#### EXTRACT TO READ:
______
[Python-Dev] Timeout for PEP 550 / Execution Context discussion
Yury Selivanov
yselivanov.ml at gmail.com
Wed Oct 18 14:45:38 EDT 2017
On Wed, Oct 18, 2017 at 2:21 PM, Guido van Rossum <guido at python.org> wrote:
> On Wed, Oct 18, 2017 at 10:50 AM, Yury Selivanov <yselivanov.ml at gmail.com>
> wrote:
>>
>> The main reason why I don't like 'set_ctx()' is because it would make
>> it harder for us to adopt PEP 550-like design later in the future
>> (*if* we need that.)
>>
>> PEP 550 is designed in such a way, that 'generator.send()' is the only
>> thing that can control the actual stack of LCs. If users can call
>> 'set_ctx' themselves, it means that it's no longer safe for
>> 'generator.send()' to simply pop the topmost LC from the stack. This
>> can be worked around, potentially, but the we don't actually need
>> 'set_ctx' in asyncio or in any other async framework. There is simply
>> no hard motivation to have it. That's why I'd like to have just
>> Context.run(), because it's sufficient, and it doesn't burn the bridge
>> to PEP 550-like design.
>
>
> Honestly that stack-popping in send() always felt fragile to me, so I'd be
> happy if we didn't need to depend on it.
______
#### EXTRACTED ENTRIES:
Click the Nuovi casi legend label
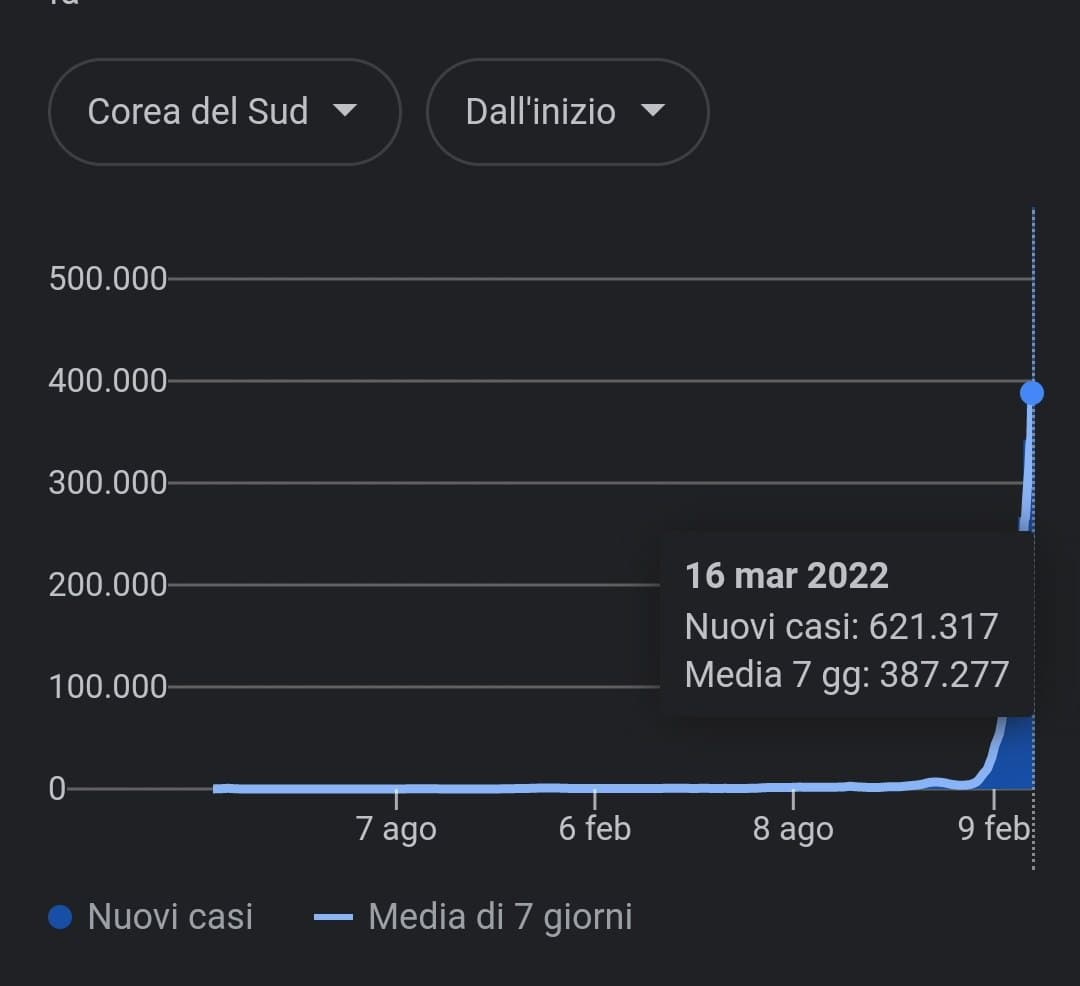 coord(170,917)
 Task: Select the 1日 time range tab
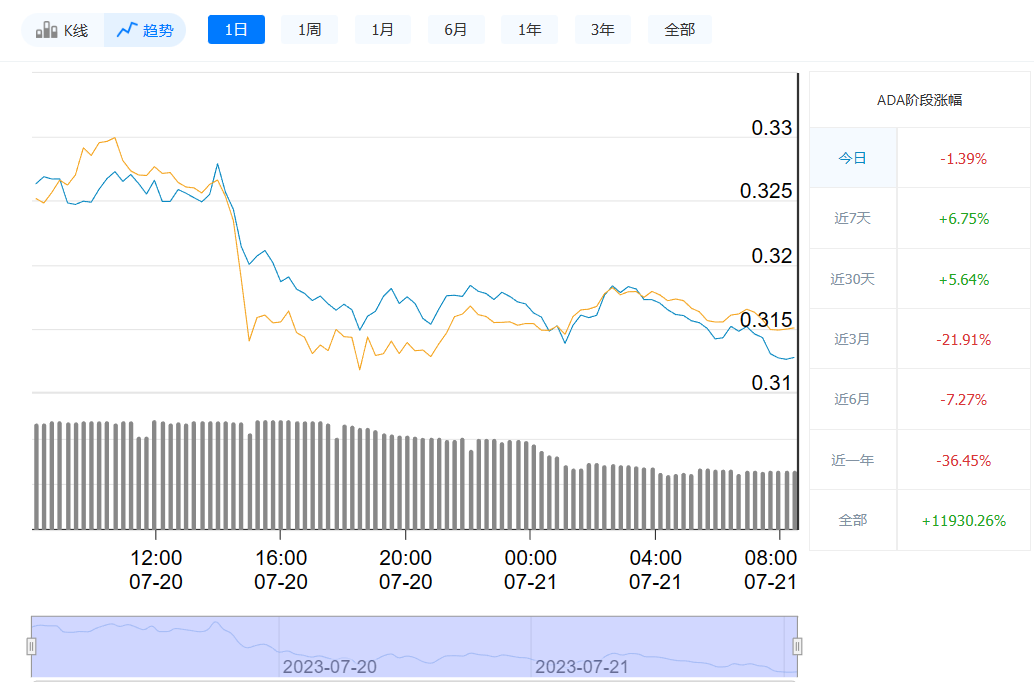point(236,29)
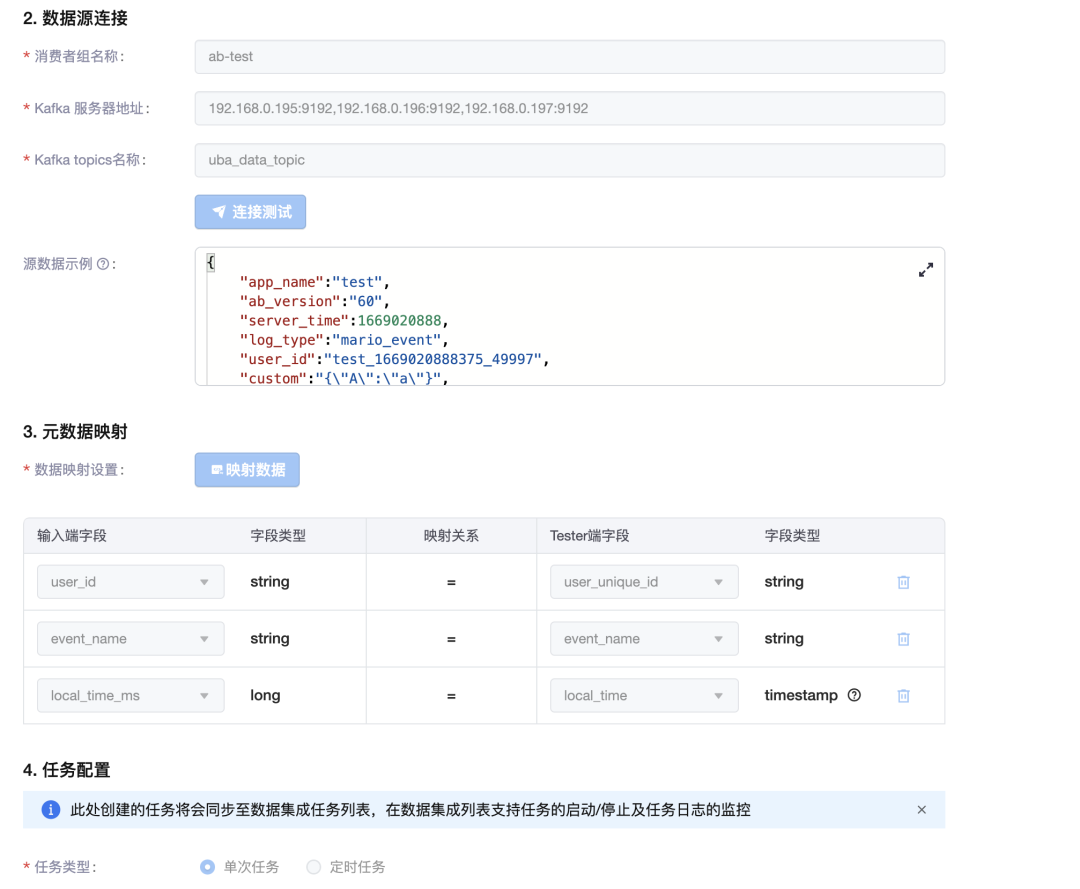
Task: Click the Kafka topics field uba_data_topic
Action: tap(569, 160)
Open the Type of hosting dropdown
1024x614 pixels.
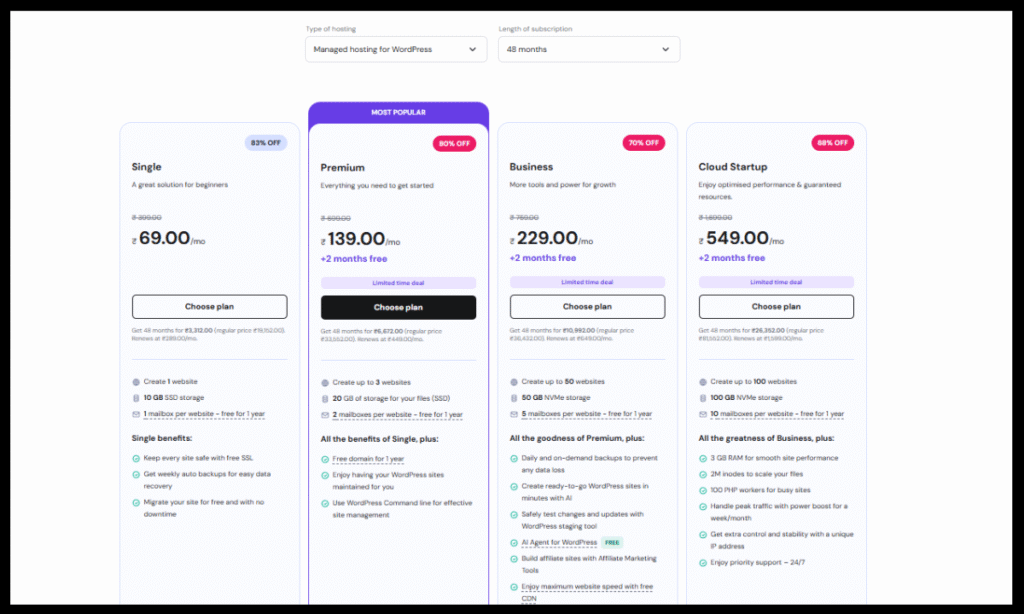click(x=395, y=49)
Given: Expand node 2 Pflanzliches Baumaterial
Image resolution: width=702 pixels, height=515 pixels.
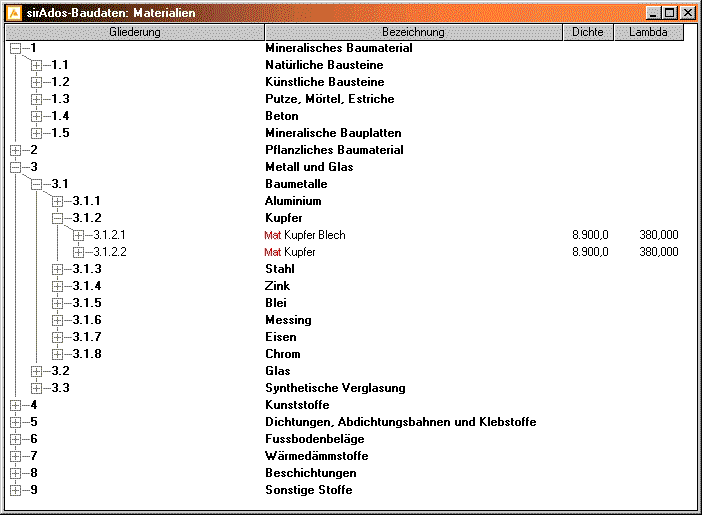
______
#### EXERCISE TASKS:
**1.** Answer these questions using the PEP 550 message:
(a) On what date and at what time was the message sent?
(b) In Yury's explanation, what is the only thing that can control the actual stack of LCs under PEP 550's design?
(c) What word does Guido use for how the stack-popping in send() always felt to him?
**2.** Output, unchanged, the part of the PEP 550 message that opens with the words containing "[Python-Dev] Timeout for" and closes with "we need that.)".
The records have no role in this work.

#### EXPECTED ANSWERS:
**1.**
(a) Wednesday, October 18, 2017, at 14:45:38 EDT.
(b) 'generator.send()'.
(c) Fragile.

**2.**
[Python-Dev] Timeout for PEP 550 / Execution Context discussion
Yury Selivanov
yselivanov.ml at gmail.com
Wed Oct 18 14:45:38 EDT 2017
On Wed, Oct 18, 2017 at 2:21 PM, Guido van Rossum <guido at python.org> wrote:
> On Wed, Oct 18, 2017 at 10:50 AM, Yury Selivanov <yselivanov.ml at gmail.com>
> wrote:
>>
>> The main reason why I don't like 'set_ctx()' is because it would make
>> it harder for us to adopt PEP 550-like design later in the future
>> (*if* we need that.)